WORK INSTRUCTION >> Start with the first line of the records below. Output each line exactly, ending with the one that contains "相关产品 (564, 995)".

INPUT DATA >>

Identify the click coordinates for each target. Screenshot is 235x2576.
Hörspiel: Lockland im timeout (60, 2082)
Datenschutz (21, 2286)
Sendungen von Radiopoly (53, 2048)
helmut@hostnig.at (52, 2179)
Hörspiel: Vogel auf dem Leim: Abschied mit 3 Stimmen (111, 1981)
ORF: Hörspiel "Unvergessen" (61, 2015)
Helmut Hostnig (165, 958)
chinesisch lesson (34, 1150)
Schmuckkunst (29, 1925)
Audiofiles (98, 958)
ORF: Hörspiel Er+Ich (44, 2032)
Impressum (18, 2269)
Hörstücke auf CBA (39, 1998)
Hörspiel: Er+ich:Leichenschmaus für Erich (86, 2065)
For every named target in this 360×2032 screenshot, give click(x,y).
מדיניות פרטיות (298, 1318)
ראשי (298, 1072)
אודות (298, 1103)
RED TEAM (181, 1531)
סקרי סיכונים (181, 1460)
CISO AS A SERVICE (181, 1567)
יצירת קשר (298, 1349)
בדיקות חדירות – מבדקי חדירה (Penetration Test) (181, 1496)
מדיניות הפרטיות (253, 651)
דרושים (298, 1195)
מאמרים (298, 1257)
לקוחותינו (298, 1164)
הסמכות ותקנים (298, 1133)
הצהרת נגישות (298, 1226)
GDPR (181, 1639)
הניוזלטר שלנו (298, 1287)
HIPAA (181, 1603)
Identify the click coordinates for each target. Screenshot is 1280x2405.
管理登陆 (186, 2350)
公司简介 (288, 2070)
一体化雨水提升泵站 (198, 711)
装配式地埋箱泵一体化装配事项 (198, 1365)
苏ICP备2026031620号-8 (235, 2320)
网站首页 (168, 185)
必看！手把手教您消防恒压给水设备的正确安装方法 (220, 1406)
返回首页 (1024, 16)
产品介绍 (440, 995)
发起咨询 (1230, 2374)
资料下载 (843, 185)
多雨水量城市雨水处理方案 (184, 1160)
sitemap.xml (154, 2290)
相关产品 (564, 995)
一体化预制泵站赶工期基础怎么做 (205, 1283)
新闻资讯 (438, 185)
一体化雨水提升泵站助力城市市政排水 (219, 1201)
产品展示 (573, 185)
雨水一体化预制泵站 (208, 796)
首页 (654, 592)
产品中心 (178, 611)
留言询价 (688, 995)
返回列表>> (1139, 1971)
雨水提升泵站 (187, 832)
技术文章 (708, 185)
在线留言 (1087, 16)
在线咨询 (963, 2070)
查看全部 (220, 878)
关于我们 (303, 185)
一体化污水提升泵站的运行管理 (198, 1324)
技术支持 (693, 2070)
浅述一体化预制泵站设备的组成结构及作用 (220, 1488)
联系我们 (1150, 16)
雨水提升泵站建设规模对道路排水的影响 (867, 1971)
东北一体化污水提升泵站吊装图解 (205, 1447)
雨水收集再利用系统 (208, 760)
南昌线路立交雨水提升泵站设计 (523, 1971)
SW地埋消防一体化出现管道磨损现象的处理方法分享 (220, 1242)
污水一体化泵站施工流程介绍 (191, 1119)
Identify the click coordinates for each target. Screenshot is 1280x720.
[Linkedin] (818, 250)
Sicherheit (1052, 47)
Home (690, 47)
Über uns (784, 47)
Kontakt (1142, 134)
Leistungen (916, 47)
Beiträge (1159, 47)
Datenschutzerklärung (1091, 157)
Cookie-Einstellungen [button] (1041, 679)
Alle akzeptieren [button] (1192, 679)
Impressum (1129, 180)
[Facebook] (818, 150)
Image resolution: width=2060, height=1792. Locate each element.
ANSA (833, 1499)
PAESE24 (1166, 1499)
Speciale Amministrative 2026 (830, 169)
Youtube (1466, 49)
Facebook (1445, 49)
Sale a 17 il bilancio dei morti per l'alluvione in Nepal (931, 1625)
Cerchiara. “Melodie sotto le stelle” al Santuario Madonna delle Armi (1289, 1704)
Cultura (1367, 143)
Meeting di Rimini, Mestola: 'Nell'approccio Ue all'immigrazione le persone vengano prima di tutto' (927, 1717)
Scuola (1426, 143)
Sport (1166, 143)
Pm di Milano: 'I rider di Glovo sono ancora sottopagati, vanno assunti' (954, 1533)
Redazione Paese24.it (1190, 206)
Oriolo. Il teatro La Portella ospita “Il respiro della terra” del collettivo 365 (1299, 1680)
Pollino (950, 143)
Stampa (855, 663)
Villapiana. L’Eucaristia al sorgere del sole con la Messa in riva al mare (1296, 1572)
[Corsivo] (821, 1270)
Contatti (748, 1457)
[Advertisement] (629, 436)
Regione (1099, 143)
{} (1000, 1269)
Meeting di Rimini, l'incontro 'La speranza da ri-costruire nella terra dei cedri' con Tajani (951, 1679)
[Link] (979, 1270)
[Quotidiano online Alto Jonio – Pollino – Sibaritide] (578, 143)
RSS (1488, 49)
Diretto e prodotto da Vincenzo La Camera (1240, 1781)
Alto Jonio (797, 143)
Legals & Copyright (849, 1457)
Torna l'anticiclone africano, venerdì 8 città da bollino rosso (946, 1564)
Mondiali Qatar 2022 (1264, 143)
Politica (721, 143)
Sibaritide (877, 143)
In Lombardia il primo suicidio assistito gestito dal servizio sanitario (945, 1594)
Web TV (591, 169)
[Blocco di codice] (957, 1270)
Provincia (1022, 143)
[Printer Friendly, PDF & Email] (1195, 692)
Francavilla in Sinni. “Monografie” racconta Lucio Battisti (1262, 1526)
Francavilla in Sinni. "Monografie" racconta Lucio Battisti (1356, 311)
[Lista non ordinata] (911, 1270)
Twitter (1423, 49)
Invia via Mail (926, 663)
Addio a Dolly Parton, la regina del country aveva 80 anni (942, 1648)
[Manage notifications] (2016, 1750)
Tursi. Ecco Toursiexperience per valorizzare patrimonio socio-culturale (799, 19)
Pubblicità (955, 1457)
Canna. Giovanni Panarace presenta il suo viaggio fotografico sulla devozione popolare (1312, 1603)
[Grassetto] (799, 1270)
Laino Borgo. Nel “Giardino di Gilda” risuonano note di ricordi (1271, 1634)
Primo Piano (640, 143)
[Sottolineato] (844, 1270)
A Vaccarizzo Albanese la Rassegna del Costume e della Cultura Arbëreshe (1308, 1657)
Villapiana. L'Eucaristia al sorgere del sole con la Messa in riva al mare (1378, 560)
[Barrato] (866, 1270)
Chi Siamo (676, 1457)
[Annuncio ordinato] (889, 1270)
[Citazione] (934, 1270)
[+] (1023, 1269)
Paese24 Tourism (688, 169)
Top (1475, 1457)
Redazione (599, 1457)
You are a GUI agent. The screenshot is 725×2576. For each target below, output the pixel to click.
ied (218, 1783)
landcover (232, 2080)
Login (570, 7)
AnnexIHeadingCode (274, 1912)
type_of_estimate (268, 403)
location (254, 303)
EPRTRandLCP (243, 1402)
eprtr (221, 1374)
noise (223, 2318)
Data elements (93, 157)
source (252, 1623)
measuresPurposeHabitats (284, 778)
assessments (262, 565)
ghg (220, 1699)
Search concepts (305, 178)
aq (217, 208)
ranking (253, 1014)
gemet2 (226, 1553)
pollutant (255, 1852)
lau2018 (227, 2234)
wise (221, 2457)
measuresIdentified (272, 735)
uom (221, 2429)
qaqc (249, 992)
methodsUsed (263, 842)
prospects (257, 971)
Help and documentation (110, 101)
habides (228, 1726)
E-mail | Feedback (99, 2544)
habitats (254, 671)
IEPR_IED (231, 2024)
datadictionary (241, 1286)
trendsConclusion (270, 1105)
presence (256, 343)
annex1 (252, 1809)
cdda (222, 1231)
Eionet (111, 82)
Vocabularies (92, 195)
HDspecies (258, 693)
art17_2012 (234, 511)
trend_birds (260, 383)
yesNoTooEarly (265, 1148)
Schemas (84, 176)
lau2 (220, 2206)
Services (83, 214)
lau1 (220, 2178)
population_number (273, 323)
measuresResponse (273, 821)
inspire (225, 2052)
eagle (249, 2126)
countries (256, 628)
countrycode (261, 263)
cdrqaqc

RESULT OF THIS EXERCISE >>
Identify the click coordinates for each target. Screenshot is 235x2576.
Hörspiel: Lockland im timeout (60, 2082)
Datenschutz (21, 2286)
Sendungen von Radiopoly (53, 2048)
helmut@hostnig.at (52, 2179)
Hörspiel: Vogel auf dem Leim: Abschied mit 3 Stimmen (111, 1981)
ORF: Hörspiel "Unvergessen" (61, 2015)
Helmut Hostnig (165, 958)
chinesisch lesson (34, 1150)
Schmuckkunst (29, 1925)
Audiofiles (98, 958)
ORF: Hörspiel Er+Ich (44, 2032)
Impressum (18, 2269)
Hörstücke auf CBA (39, 1998)
Hörspiel: Er+ich:Leichenschmaus für Erich (86, 2065)
For every named target in this 360×2032 screenshot, give click(x,y).
מדיניות פרטיות (298, 1318)
ראשי (298, 1072)
אודות (298, 1103)
RED TEAM (181, 1531)
סקרי סיכונים (181, 1460)
CISO AS A SERVICE (181, 1567)
יצירת קשר (298, 1349)
בדיקות חדירות – מבדקי חדירה (Penetration Test) (181, 1496)
מדיניות הפרטיות (253, 651)
דרושים (298, 1195)
מאמרים (298, 1257)
לקוחותינו (298, 1164)
הסמכות ותקנים (298, 1133)
הצהרת נגישות (298, 1226)
GDPR (181, 1639)
הניוזלטר שלנו (298, 1287)
HIPAA (181, 1603)
Identify the click coordinates for each target. Screenshot is 1280x2405.
管理登陆 (186, 2350)
公司简介 (288, 2070)
一体化雨水提升泵站 (198, 711)
装配式地埋箱泵一体化装配事项 (198, 1365)
苏ICP备2026031620号-8 (235, 2320)
网站首页 (168, 185)
必看！手把手教您消防恒压给水设备的正确安装方法 (220, 1406)
返回首页 (1024, 16)
产品介绍 (440, 995)
发起咨询 (1230, 2374)
资料下载 (843, 185)
多雨水量城市雨水处理方案 (184, 1160)
sitemap.xml (154, 2290)
相关产品 (564, 995)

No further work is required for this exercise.